Transferts en santé: une coalition syndicale veut faire monter la pression

MONTRÉAL – La Coalition syndicale pour la sauvegarde et l’amélioration du système public de santé a sollicité l’appui du Nouveau Parti démocratique dans le dossier des transferts fédéraux en santé.

Le Syndicat canadien de la fonction publique, membre de la Coalition, réclame une augmentation annuelle du financement fédéral d’au moins six pour cent, soit près du double de ce que propose Ottawa.

Son directeur québécois, Marc Ranger, a rencontré les députés néo-démocrates Alexandre Boulerice et Guy Caron pour les inviter à faire monter la pression sur la colline du Parlement.

S’il dit faire appel à tout allié potentiel, M. Ranger se méfie des intentions du ministre provincial de la Santé, Gaétan Barrette, qu’il accuse d’accroître la privatisation du réseau.

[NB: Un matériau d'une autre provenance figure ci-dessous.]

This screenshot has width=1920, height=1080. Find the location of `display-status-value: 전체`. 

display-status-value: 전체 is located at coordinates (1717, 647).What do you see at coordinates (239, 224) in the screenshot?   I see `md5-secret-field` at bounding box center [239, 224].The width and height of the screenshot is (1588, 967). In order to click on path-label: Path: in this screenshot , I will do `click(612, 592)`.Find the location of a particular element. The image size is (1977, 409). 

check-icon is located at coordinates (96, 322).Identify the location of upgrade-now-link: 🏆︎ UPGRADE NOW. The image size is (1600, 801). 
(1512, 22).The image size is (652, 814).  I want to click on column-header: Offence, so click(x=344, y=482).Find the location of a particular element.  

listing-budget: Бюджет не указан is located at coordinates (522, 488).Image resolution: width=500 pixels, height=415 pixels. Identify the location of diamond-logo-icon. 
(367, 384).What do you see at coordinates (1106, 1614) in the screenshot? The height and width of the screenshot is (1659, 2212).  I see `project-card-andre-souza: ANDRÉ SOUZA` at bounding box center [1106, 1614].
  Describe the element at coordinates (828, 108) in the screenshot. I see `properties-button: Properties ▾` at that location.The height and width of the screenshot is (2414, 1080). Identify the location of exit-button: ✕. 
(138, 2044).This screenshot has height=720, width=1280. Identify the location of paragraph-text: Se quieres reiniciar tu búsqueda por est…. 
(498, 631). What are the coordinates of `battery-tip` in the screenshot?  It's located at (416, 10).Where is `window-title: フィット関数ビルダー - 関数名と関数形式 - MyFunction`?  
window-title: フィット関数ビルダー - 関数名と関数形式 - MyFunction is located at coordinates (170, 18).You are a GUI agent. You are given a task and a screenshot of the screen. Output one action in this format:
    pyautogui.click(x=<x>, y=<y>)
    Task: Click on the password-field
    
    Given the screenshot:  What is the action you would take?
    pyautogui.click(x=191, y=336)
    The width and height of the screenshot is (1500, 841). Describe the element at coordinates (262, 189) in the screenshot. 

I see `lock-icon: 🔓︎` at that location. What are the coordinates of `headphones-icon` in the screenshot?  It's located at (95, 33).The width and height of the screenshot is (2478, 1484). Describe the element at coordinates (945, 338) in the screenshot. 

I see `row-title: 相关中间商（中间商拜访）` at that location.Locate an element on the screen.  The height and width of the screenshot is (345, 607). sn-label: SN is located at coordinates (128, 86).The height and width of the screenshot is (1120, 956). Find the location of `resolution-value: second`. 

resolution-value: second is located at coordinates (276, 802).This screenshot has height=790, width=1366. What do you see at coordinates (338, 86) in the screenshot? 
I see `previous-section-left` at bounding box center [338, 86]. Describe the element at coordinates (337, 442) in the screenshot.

Il exhorte le gouvernement de Philippe Couillard à se montrer «inflexible» à la table de négociations. Il déplore d’ailleurs la fracturation du front commun des provinces et territoires initiée par le Nouveau-Brunswick, qui a conclu une entente bilatérale avec le gouvernement de Justin Trudeau en décembre.

En entrevue à La Presse canadienne, il a qualifié cette décision de la province de l’Atlantique de «pathétique». Il a ajouté que le gouvernement néo-brunswickois n’a pas manqué de «culot» en ajoutant une clause remorque à cette «entente à rabais», qui prévoit que tout gain obtenu par une autre province lui serait également accordé.

M. Ranger renchérit que le Québec ne peut pas céder de la sorte et que toutes les formations politiques de la province devraient unir leurs forces dans ce dossier.

«Après avoir coupé, le gouvernement libéral [du Québec] réinvestit à la miette. S’il faut en plus qu’on ait une entente à rabais, des transferts de la moitié de ce qu’ils étaient, ça aura un effet catastrophique sur le réseau de la santé québécois», a-t-il lancé.